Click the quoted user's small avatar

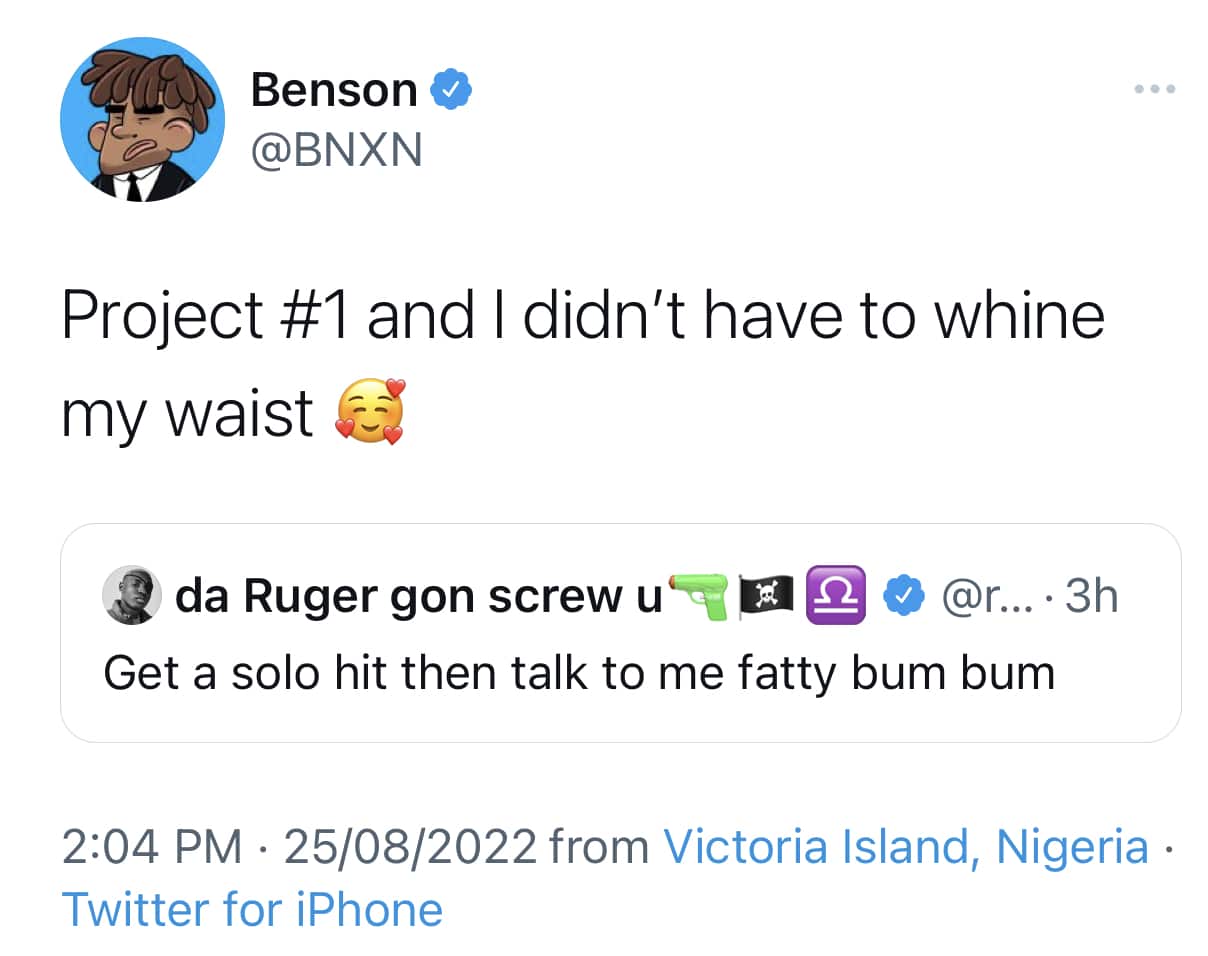coord(132,596)
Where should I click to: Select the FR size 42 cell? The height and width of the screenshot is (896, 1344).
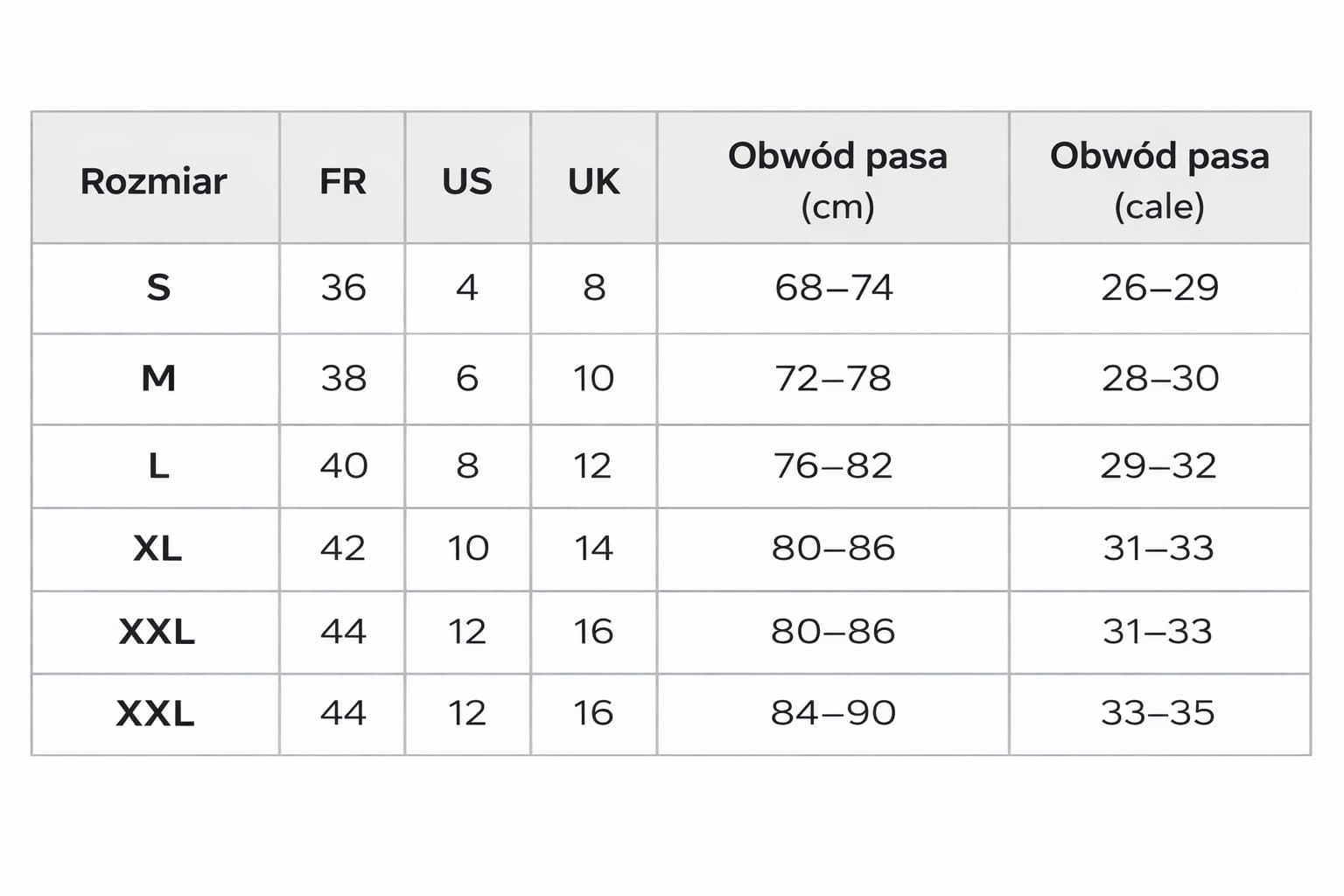tap(342, 548)
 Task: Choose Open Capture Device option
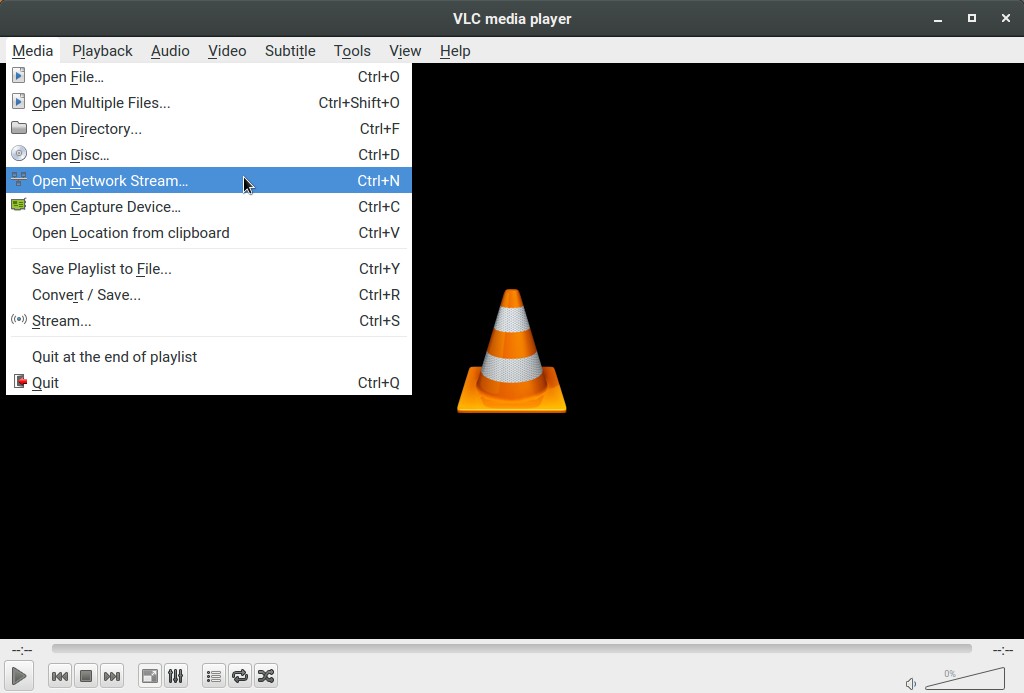click(x=106, y=207)
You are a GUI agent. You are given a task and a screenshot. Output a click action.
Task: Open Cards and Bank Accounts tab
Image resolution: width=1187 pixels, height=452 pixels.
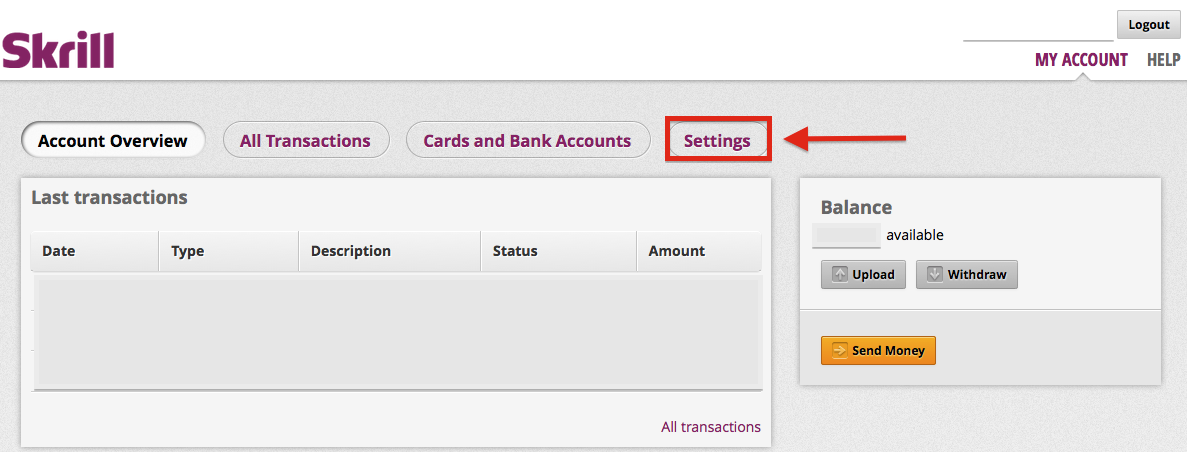(x=528, y=140)
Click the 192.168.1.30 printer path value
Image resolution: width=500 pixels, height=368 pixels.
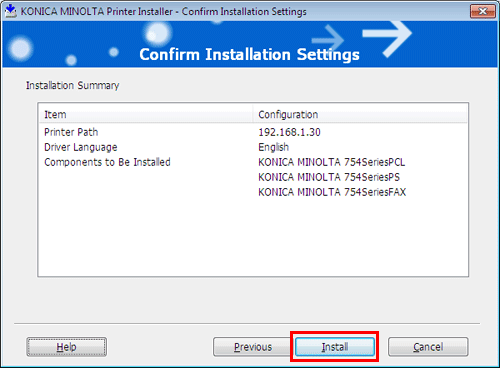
_ _ _ _ _ _ _
EXERCISE DIRECTIONS: Word for word, reproduce all of the entries above and omit the pictures.

ANSWER SPACE:
Click the quoted user's small avatar

coord(132,596)
Where should I click to: Select the FR size 42 cell? The height and width of the screenshot is (896, 1344).
tap(342, 548)
 Task: Choose Open Capture Device option
click(x=106, y=207)
You are a GUI agent. You are given a task and a screenshot. Output a click action.
Task: Open Cards and Bank Accounts tab
Image resolution: width=1187 pixels, height=452 pixels.
(x=528, y=140)
Click the 192.168.1.30 printer path value
Image resolution: width=500 pixels, height=368 pixels.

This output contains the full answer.